# TASK DATA:
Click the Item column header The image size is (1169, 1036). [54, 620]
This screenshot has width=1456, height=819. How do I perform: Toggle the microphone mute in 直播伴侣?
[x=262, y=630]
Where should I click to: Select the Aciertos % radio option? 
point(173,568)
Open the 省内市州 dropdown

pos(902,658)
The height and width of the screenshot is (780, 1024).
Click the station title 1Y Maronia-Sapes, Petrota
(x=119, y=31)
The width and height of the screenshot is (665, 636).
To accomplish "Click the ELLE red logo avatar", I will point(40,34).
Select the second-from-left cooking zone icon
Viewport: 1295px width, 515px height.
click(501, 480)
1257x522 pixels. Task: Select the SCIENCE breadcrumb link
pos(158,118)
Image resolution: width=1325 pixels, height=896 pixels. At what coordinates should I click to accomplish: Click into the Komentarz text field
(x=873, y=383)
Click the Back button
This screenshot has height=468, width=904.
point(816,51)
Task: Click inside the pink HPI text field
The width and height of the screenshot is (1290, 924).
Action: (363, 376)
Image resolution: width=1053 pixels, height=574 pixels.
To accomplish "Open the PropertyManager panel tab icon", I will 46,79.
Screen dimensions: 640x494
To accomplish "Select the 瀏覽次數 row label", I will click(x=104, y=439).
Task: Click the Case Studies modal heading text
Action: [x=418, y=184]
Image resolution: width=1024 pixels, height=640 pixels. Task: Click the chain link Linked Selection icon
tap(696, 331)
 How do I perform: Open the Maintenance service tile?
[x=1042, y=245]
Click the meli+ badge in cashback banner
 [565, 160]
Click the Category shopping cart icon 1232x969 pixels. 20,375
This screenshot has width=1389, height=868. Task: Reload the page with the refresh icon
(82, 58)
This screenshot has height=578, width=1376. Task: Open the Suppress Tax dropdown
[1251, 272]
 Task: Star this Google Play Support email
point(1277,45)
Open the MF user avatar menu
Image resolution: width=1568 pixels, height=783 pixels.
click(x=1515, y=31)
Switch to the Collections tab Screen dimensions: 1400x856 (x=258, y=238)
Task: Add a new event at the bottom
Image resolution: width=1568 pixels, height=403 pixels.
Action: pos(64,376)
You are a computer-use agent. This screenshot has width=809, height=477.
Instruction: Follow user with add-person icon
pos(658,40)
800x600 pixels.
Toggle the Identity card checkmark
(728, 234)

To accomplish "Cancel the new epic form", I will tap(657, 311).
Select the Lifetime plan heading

# WORK INSTRUCTIONS:
Write out the data above line for line, beginning with its first line and stopping after the line that contains "point(816,51)".

# FINAL RESULT:
Click the Item column header The image size is (1169, 1036). [54, 620]
This screenshot has width=1456, height=819. How do I perform: Toggle the microphone mute in 直播伴侣?
[x=262, y=630]
Where should I click to: Select the Aciertos % radio option? 
point(173,568)
Open the 省内市州 dropdown

pos(902,658)
The height and width of the screenshot is (780, 1024).
Click the station title 1Y Maronia-Sapes, Petrota
(x=119, y=31)
The width and height of the screenshot is (665, 636).
To accomplish "Click the ELLE red logo avatar", I will point(40,34).
Select the second-from-left cooking zone icon
Viewport: 1295px width, 515px height.
click(501, 480)
1257x522 pixels. Task: Select the SCIENCE breadcrumb link
pos(158,118)
Image resolution: width=1325 pixels, height=896 pixels. At what coordinates should I click to accomplish: Click into the Komentarz text field
(x=873, y=383)
Click the Back button
This screenshot has height=468, width=904.
point(816,51)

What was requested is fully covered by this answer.